• [Data]
= = = = =

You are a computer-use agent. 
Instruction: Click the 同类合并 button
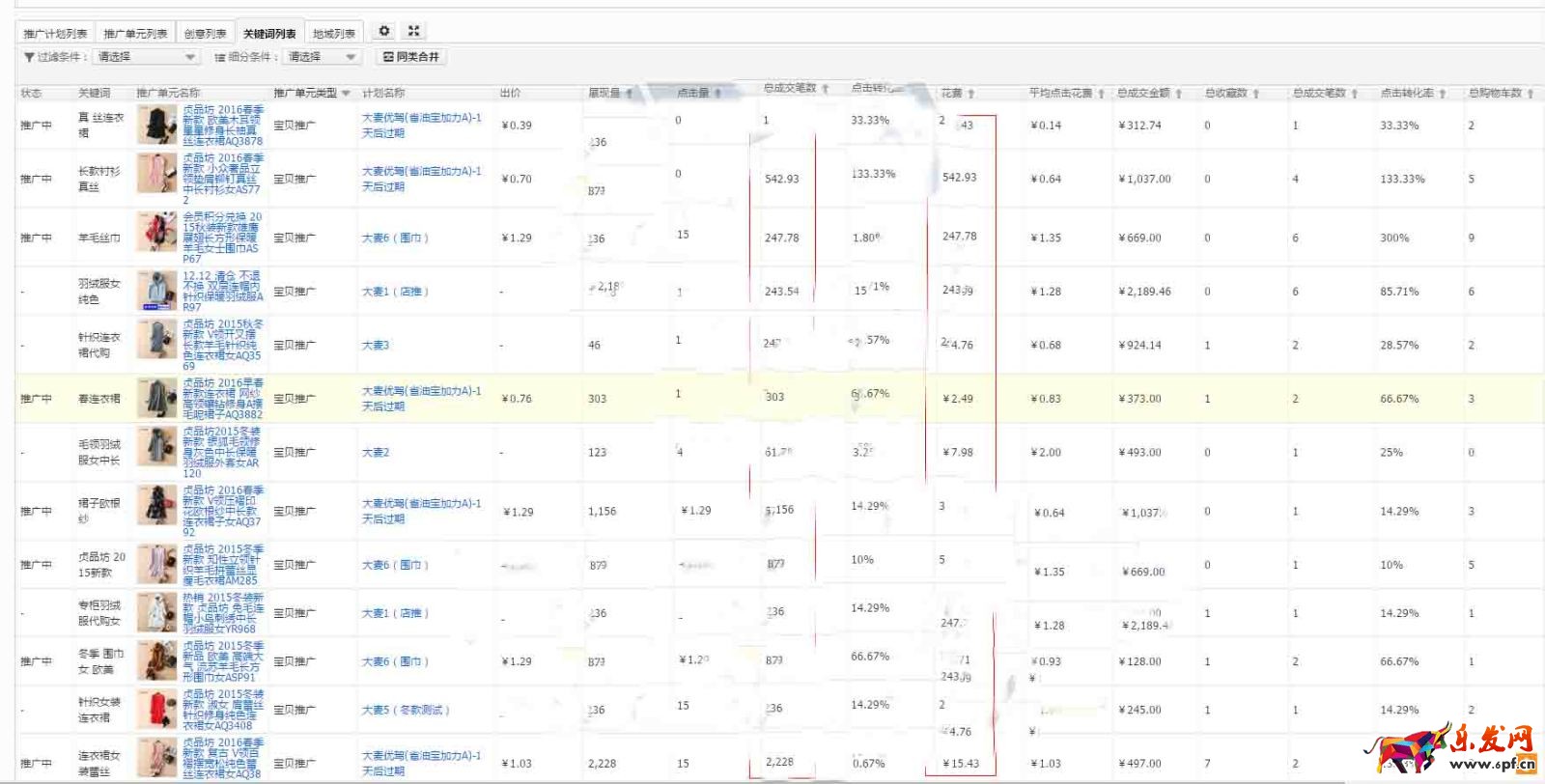[411, 57]
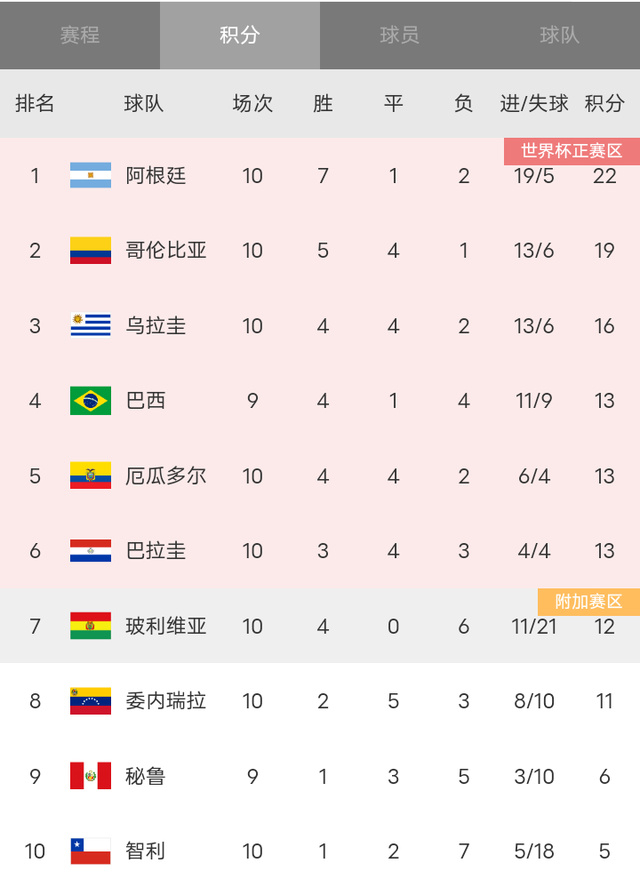
Task: Click the 进/失球 column header
Action: pos(534,103)
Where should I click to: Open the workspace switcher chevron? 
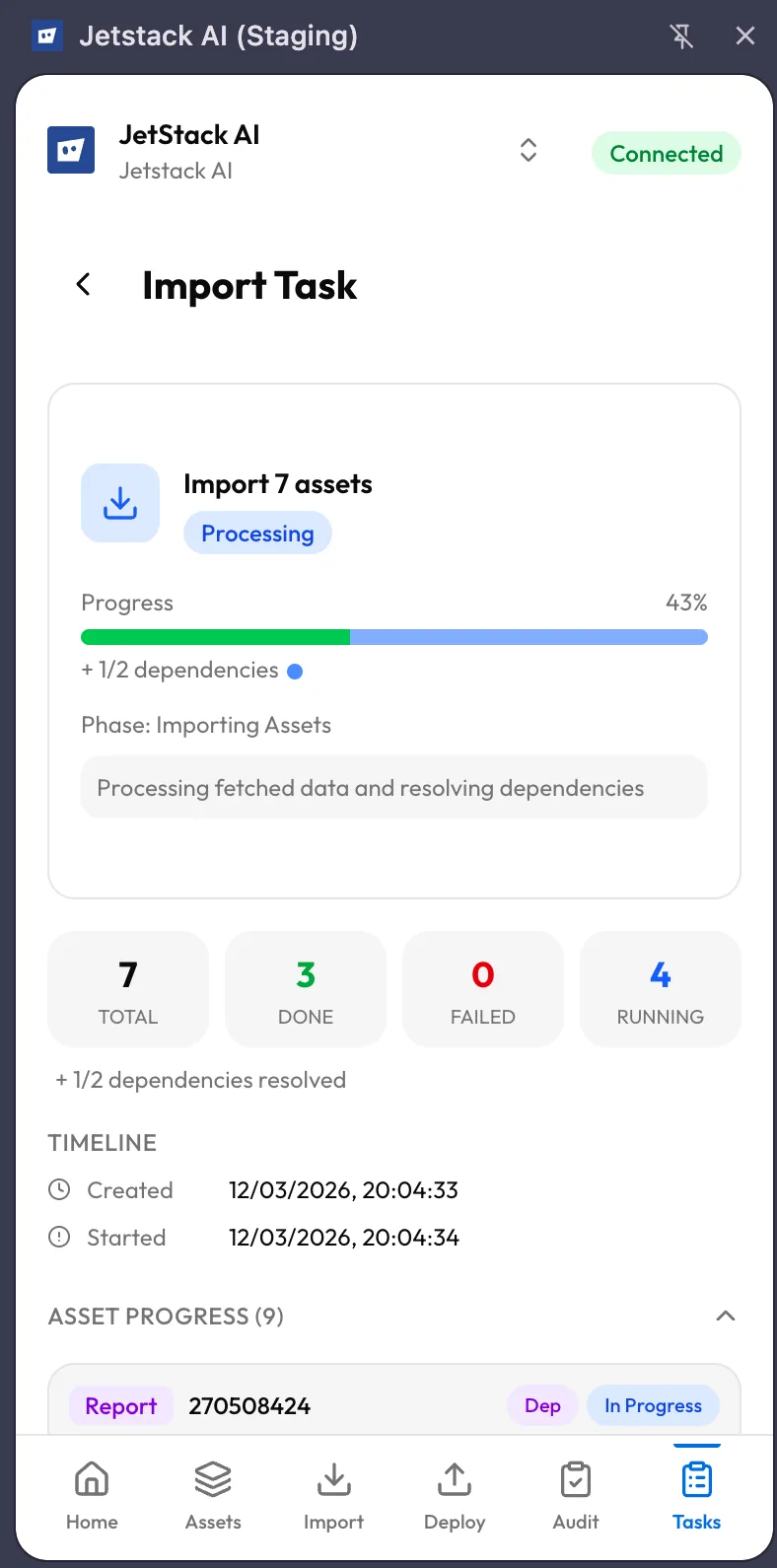coord(529,150)
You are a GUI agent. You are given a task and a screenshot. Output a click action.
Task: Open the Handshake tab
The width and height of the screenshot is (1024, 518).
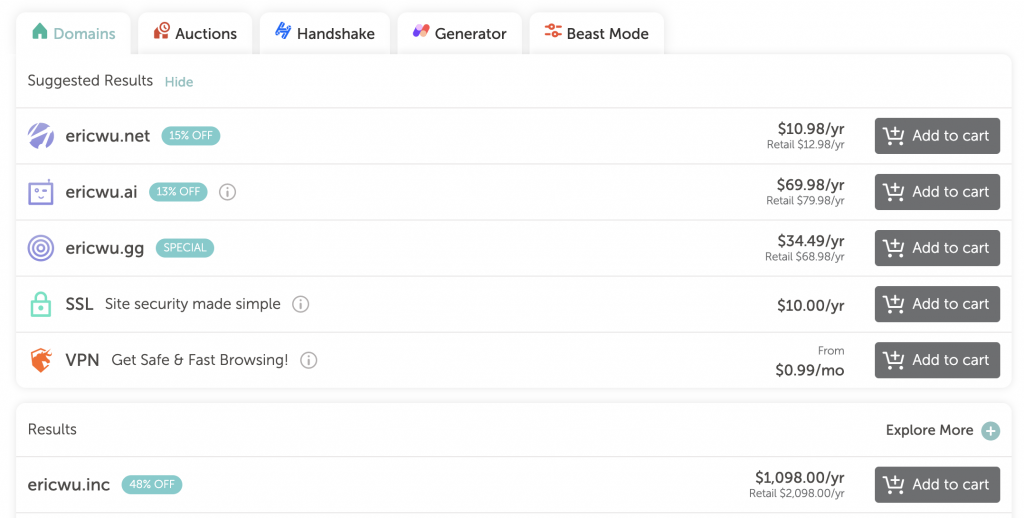pyautogui.click(x=325, y=33)
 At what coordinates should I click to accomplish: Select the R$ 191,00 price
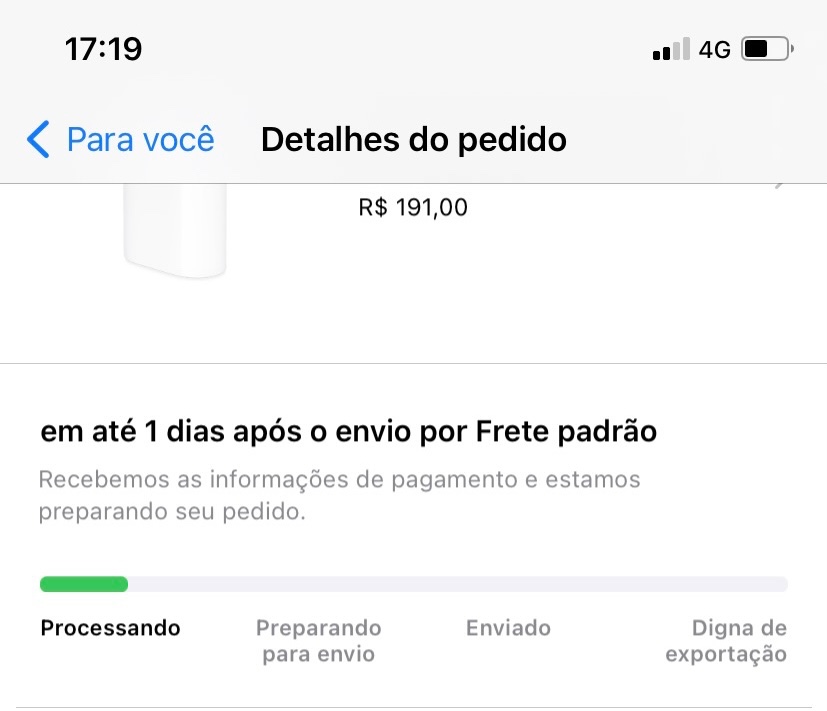coord(412,208)
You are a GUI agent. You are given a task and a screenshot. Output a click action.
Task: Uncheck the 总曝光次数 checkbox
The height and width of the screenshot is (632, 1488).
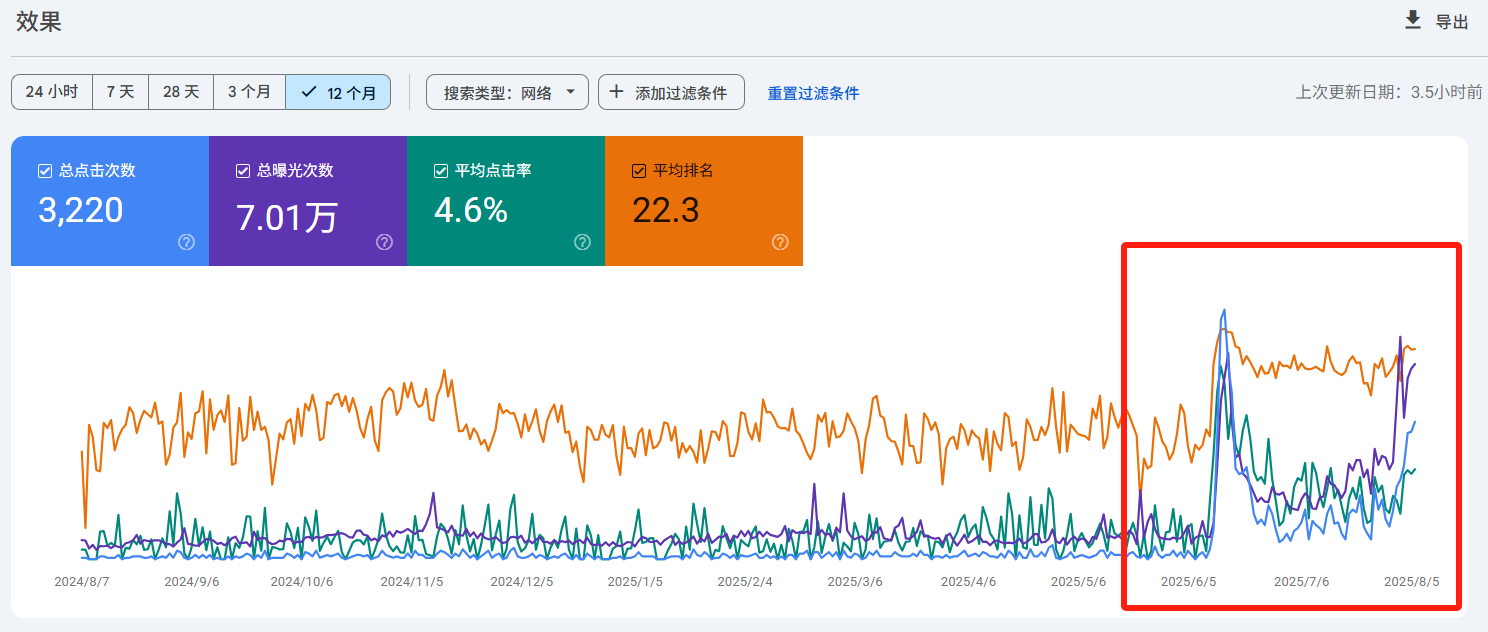point(243,171)
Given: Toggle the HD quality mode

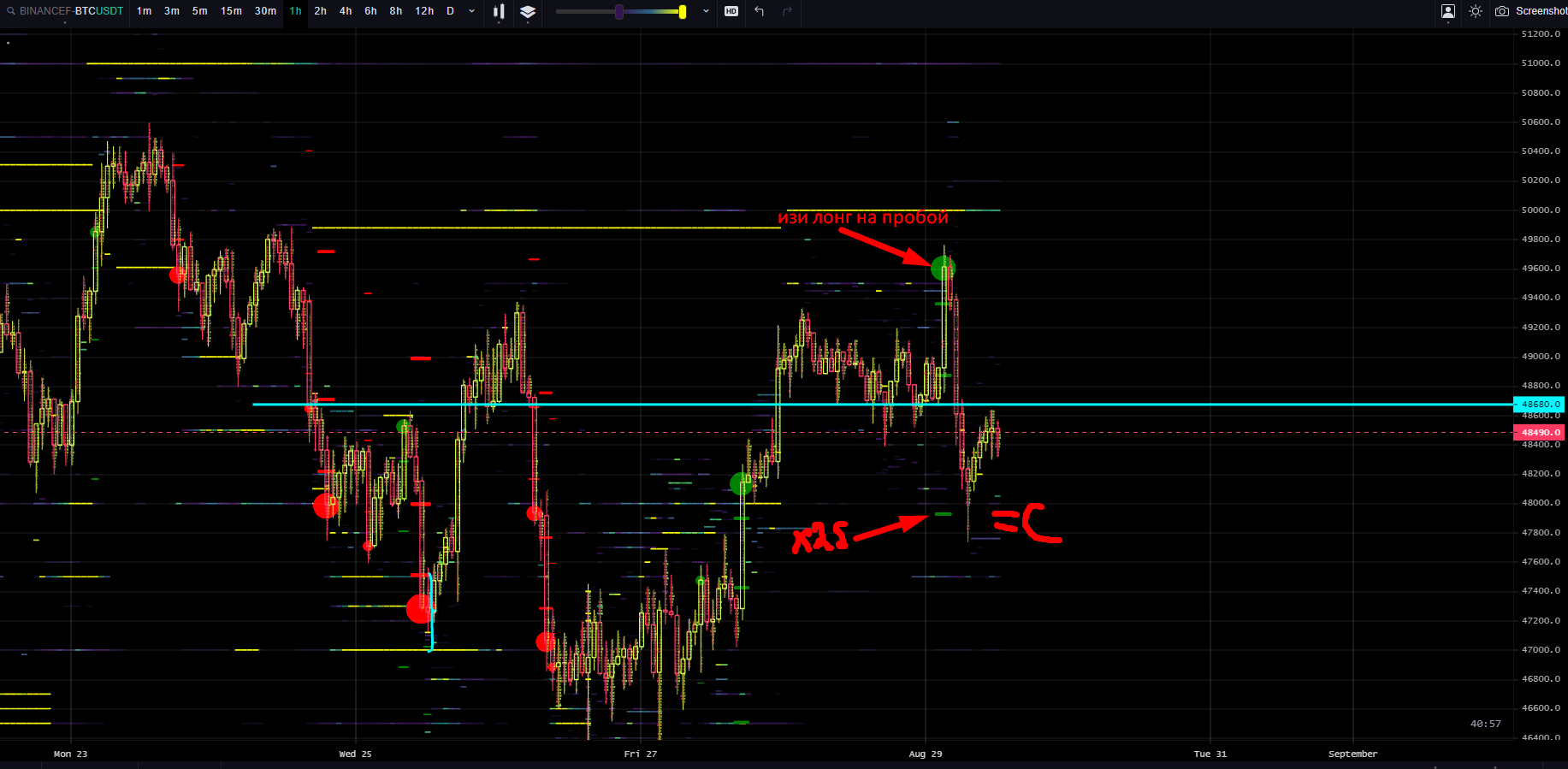Looking at the screenshot, I should (x=731, y=11).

= = = = =

• [Work to complete]
Exactly the lines from the line with "Task: Open the Handshake tab" through the last line of the listing, both included, should be extracted, and the pictures left behind.

• [Solution for this exercise]
Task: Open the Handshake tab
The width and height of the screenshot is (1024, 518).
pyautogui.click(x=325, y=33)
 At what coordinates should I click to accomplish: Select the R$ 191,00 price
coord(412,208)
You are a GUI agent. You are given a task and a screenshot. Output a click action.
Task: Uncheck the 总曝光次数 checkbox
The height and width of the screenshot is (632, 1488).
point(243,171)
Given: Toggle the HD quality mode

Looking at the screenshot, I should (x=731, y=11).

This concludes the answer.